I am talking about those cloth wonders that everyone had, if you are old enough to remember life before the disposable tissue (Kleenex) replaced it.

Hankies were made for both men and women and could be found at the local five and dime and the finest department stores.

Men had two options dress hankies and work hankies.   Work hankies were red or blue cotton bandanas.  The were likely selected to not show all the dirt and grime of the many physical jobs held by of men at that time.   On the other hand men who worked at what we now call white-collar jobs, bankers, store managers and our own Dads when they got spiffed up in their best clothes would all use white hankies.  Maybe those nice white hankies might be monogrammed, special ones that they received as a gift.  Though who was likely to get their hankies mixed up and need to know which was theirs by the monogram?

Women on the other hand had an amazing collection of ever-changing hankies to choose from.  Hankies came in all sorts of colors.  Some had lace and others had embroidery.  Some were printed with all different sorts of flowers, and others a heart or Christmas tree to remind you of the season.   Really special ones were not square at all, but had edges that were scalloped, or followed the edges of flowers that were stamped on the cotton material.   I never remember seeing my mother use her hankie for herself.   On the other hand I remember more than once my mother pulling one out of her purse and wetting it with her tongue to clean my face.   I also remember her pulling it out and holding it over my younger brother’s nose telling him to blow, and then of course putting it back in here pocketbook, the right color for the season (that is another story for another day.)
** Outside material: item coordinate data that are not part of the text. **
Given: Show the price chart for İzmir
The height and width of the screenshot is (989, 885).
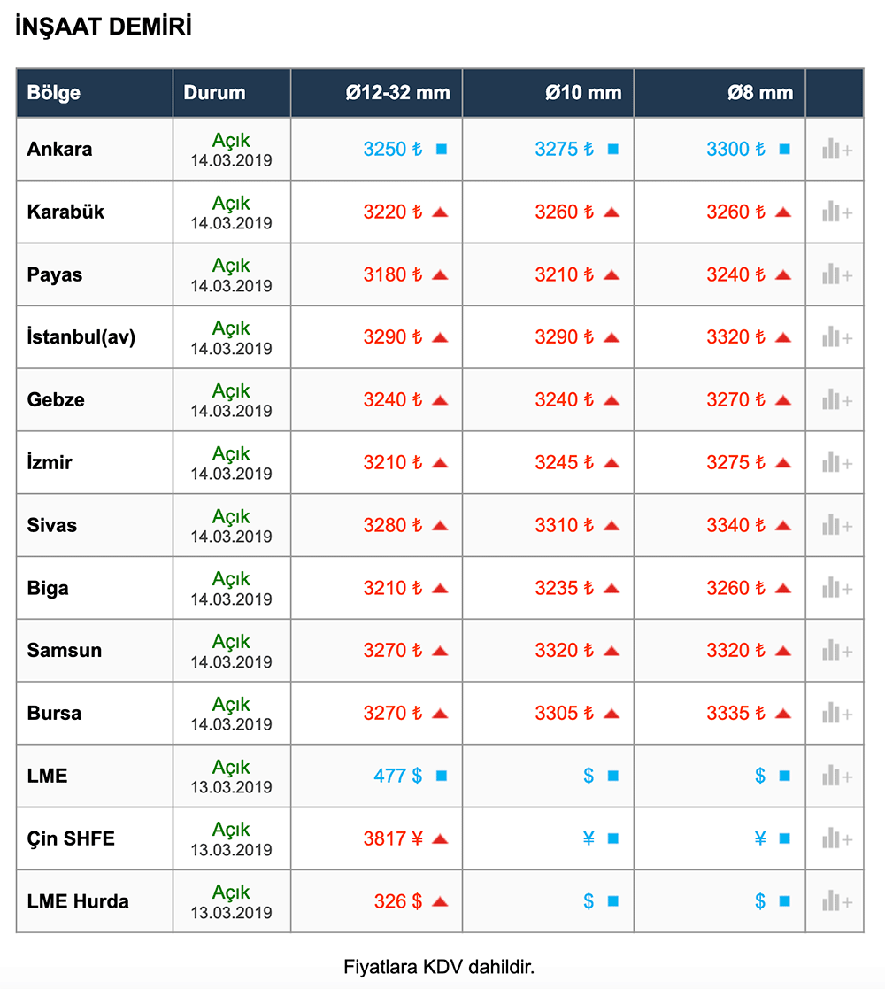Looking at the screenshot, I should 836,463.
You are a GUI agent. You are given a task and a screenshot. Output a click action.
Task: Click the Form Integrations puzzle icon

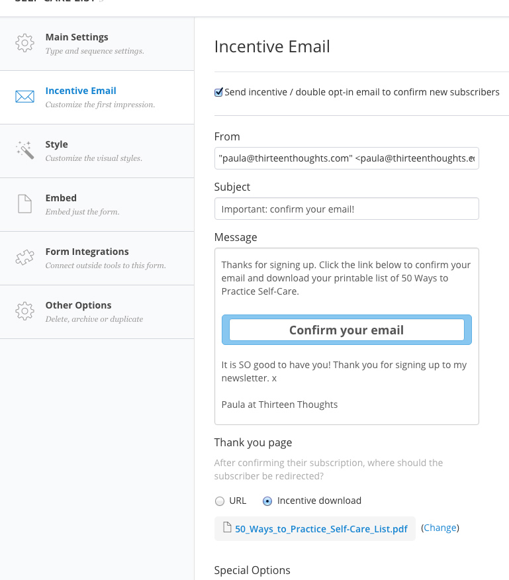(x=24, y=258)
If you are old enough to remember hankies then you also have a memory of your mother asking you if you had clean hankies before you headed for church or to visit special friends houses.   One of my  grandmothers had a drawer full of hankies and I can remember going through that drawer on Sunday morning to pick the perfect hankie to use that day.

Many a young girl, me being one of them, learned to iron on hankies.   My grandmother wrote about learning to iron hankies with the old flat irons you heated on the stove, so this ritual has been one of many generations.     I started first with the colored work hankies, so you could not tell if I scorched fabric, and a less than perfect iron work hankie was not an issue.  Ironing all those little scalloped and lace edges on the fanciest of hankies took skill.   It was something you worked up to.

Hankies were also gifts. I have a dear friend and she and her sister were given hankies by their mother every year on Valentine’s day.  My friend, Pat, still has many of those  yet though she is in her 70’s, and cherishes the memories that her collection tells.   Though her mother is no longer alive to give  her hankies she finds herself drawn to hankies when in stories with vintage linens, to look and see what hankies they might have.  When I was young I can remember once going to our local Ben Franklin and picking out a box of two hankies for my first grade teacher.  It was a difficult decision and they had perfect, not just any hankie would do, as your teacher wasn’t just anyone, she was a special lady.  At that time a hankie was a suitable and thoughtful gift.

Hankies another thing that in less than a generation no one will know that they were once more thank a disposable piece of everyday life.